When you repeat the listing, keep every character as it is.
(Records for this task Opens)
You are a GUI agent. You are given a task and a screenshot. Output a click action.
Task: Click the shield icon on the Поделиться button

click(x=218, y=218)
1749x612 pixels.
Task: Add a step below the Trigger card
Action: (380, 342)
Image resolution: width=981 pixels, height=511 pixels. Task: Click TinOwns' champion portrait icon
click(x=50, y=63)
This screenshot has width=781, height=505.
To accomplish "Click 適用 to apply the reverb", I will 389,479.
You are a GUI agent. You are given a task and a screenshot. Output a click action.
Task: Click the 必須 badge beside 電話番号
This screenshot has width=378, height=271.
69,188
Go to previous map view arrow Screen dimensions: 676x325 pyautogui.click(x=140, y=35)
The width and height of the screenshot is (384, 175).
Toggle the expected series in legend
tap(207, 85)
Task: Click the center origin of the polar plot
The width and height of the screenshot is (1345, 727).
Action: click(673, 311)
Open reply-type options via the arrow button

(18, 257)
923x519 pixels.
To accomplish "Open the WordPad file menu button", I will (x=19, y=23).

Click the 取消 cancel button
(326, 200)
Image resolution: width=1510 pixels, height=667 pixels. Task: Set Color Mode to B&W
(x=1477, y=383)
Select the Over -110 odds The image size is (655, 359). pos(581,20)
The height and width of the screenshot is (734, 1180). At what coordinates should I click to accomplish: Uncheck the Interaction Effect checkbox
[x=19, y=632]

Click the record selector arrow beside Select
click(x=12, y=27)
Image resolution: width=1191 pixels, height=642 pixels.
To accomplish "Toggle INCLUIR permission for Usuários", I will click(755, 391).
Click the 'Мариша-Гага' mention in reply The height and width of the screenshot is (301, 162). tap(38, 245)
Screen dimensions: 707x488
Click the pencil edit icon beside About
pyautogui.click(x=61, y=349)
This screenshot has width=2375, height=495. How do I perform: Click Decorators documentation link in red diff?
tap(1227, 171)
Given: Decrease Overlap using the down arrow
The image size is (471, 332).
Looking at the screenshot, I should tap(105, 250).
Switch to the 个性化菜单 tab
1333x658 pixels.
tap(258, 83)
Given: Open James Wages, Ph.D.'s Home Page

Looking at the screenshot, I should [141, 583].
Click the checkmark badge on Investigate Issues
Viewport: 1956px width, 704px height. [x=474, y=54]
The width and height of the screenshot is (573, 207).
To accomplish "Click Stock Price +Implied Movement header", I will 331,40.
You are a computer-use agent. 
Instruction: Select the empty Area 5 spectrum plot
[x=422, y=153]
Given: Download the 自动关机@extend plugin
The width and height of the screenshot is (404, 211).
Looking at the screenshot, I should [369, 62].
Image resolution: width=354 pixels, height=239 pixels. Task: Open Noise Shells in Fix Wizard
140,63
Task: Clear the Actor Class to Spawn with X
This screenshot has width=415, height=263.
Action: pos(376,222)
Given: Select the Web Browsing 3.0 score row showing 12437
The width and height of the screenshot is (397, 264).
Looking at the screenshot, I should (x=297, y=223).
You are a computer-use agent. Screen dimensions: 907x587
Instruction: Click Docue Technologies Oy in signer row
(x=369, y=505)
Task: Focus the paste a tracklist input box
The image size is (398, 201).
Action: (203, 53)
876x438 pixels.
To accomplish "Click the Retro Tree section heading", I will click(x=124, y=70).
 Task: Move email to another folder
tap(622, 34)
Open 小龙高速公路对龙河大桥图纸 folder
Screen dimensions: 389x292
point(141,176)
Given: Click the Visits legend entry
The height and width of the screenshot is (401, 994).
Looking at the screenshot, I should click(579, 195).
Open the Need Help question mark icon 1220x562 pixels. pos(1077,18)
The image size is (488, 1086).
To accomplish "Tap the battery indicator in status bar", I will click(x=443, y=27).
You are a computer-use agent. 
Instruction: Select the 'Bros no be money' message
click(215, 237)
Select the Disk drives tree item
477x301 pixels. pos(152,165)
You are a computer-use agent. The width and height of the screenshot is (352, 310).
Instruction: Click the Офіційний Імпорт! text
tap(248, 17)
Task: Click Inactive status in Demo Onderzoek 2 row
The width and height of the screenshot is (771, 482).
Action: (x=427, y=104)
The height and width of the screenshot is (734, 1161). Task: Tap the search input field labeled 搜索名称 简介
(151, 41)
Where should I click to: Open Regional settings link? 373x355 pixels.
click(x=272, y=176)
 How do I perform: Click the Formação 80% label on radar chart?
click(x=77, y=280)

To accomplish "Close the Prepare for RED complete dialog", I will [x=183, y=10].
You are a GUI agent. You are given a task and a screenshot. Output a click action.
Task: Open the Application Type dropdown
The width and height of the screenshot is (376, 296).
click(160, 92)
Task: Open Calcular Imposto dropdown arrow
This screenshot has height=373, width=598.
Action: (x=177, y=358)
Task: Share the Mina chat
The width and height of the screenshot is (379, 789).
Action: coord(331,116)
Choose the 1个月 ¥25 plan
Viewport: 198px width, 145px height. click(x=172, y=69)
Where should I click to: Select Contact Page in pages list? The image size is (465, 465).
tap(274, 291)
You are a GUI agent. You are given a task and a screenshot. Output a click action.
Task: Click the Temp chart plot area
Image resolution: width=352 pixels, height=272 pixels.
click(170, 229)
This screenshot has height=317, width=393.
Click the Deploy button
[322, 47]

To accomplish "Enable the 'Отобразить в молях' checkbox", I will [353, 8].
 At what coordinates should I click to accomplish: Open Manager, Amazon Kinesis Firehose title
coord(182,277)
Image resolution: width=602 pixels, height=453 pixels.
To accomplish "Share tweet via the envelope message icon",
(Records for this task Closes)
Completed task
You are a GUI agent. You are given a task and a screenshot. Output a click action.
Task: Click the shield icon on the Поделиться button

click(x=218, y=218)
1749x612 pixels.
Task: Add a step below the Trigger card
Action: (380, 342)
Image resolution: width=981 pixels, height=511 pixels. Task: Click TinOwns' champion portrait icon
click(x=50, y=63)
This screenshot has width=781, height=505.
To accomplish "Click 適用 to apply the reverb", I will 389,479.
You are a GUI agent. You are given a task and a screenshot. Output a click action.
Task: Click the 必須 badge beside 電話番号
This screenshot has width=378, height=271.
69,188
Go to previous map view arrow Screen dimensions: 676x325 pyautogui.click(x=140, y=35)
The width and height of the screenshot is (384, 175).
Toggle the expected series in legend
tap(207, 85)
Task: Click the center origin of the polar plot
The width and height of the screenshot is (1345, 727).
Action: click(673, 311)
Open reply-type options via the arrow button

(18, 257)
923x519 pixels.
To accomplish "Open the WordPad file menu button", I will (x=19, y=23).

Click the 取消 cancel button
(326, 200)
Image resolution: width=1510 pixels, height=667 pixels. Task: Set Color Mode to B&W
(x=1477, y=383)
Select the Over -110 odds The image size is (655, 359). pos(581,20)
The height and width of the screenshot is (734, 1180). At what coordinates should I click to accomplish: Uncheck the Interaction Effect checkbox
[x=19, y=632]

Click the record selector arrow beside Select
click(x=12, y=27)
Image resolution: width=1191 pixels, height=642 pixels.
To accomplish "Toggle INCLUIR permission for Usuários", I will click(755, 391).
Click the 'Мариша-Гага' mention in reply The height and width of the screenshot is (301, 162). tap(38, 245)
Screen dimensions: 707x488
Click the pencil edit icon beside About
pyautogui.click(x=61, y=349)
This screenshot has width=2375, height=495. How do I perform: Click Decorators documentation link in red diff?
tap(1227, 171)
Given: Decrease Overlap using the down arrow
The image size is (471, 332).
Looking at the screenshot, I should tap(105, 250).
Switch to the 个性化菜单 tab
1333x658 pixels.
tap(258, 83)
Given: Open James Wages, Ph.D.'s Home Page

Looking at the screenshot, I should [141, 583].
Click the checkmark badge on Investigate Issues
Viewport: 1956px width, 704px height. [x=474, y=54]
The width and height of the screenshot is (573, 207).
To accomplish "Click Stock Price +Implied Movement header", I will 331,40.
You are a computer-use agent. 
Instruction: Select the empty Area 5 spectrum plot
[x=422, y=153]
Given: Download the 自动关机@extend plugin
The width and height of the screenshot is (404, 211).
Looking at the screenshot, I should [369, 62].
Image resolution: width=354 pixels, height=239 pixels. Task: Open Noise Shells in Fix Wizard
140,63
Task: Clear the Actor Class to Spawn with X
This screenshot has width=415, height=263.
Action: pos(376,222)
Given: Select the Web Browsing 3.0 score row showing 12437
The width and height of the screenshot is (397, 264).
Looking at the screenshot, I should (x=297, y=223).
You are a computer-use agent. Screen dimensions: 907x587
Instruction: Click Docue Technologies Oy in signer row
(x=369, y=505)
Task: Focus the paste a tracklist input box
The image size is (398, 201).
Action: (203, 53)
876x438 pixels.
To accomplish "Click the Retro Tree section heading", I will click(x=124, y=70).
 Task: Move email to another folder
tap(622, 34)
Open 小龙高速公路对龙河大桥图纸 folder
Screen dimensions: 389x292
point(141,176)
Given: Click the Visits legend entry
The height and width of the screenshot is (401, 994).
Looking at the screenshot, I should click(579, 195).
Open the Need Help question mark icon 1220x562 pixels. pos(1077,18)
The image size is (488, 1086).
To accomplish "Tap the battery indicator in status bar", I will click(x=443, y=27).
You are a computer-use agent. 
Instruction: Select the 'Bros no be money' message
click(215, 237)
Select the Disk drives tree item
477x301 pixels. pos(152,165)
You are a computer-use agent. The width and height of the screenshot is (352, 310).
Instruction: Click the Офіційний Імпорт! text
tap(248, 17)
Task: Click Inactive status in Demo Onderzoek 2 row
The width and height of the screenshot is (771, 482).
Action: (x=427, y=104)
The height and width of the screenshot is (734, 1161). Task: Tap the search input field labeled 搜索名称 简介
(151, 41)
Where should I click to: Open Regional settings link? 373x355 pixels.
click(x=272, y=176)
 How do I perform: Click the Formação 80% label on radar chart?
click(x=77, y=280)

To accomplish "Close the Prepare for RED complete dialog", I will [x=183, y=10].
You are a GUI agent. You are given a task and a screenshot. Output a click action.
Task: Open the Application Type dropdown
The width and height of the screenshot is (376, 296).
click(160, 92)
Task: Open Calcular Imposto dropdown arrow
This screenshot has height=373, width=598.
Action: (x=177, y=358)
Task: Share the Mina chat
The width and height of the screenshot is (379, 789).
Action: coord(331,116)
Choose the 1个月 ¥25 plan
Viewport: 198px width, 145px height. click(x=172, y=69)
Where should I click to: Select Contact Page in pages list? The image size is (465, 465).
tap(274, 291)
You are a GUI agent. You are given a task and a screenshot. Output a click action.
Task: Click the Temp chart plot area
Image resolution: width=352 pixels, height=272 pixels.
click(170, 229)
This screenshot has height=317, width=393.
Click the Deploy button
[322, 47]

To accomplish "Enable the 'Отобразить в молях' checkbox", I will [353, 8].
 At what coordinates should I click to accomplish: Open Manager, Amazon Kinesis Firehose title
coord(182,277)
Image resolution: width=602 pixels, height=453 pixels.
To accomplish "Share tweet via the envelope message icon",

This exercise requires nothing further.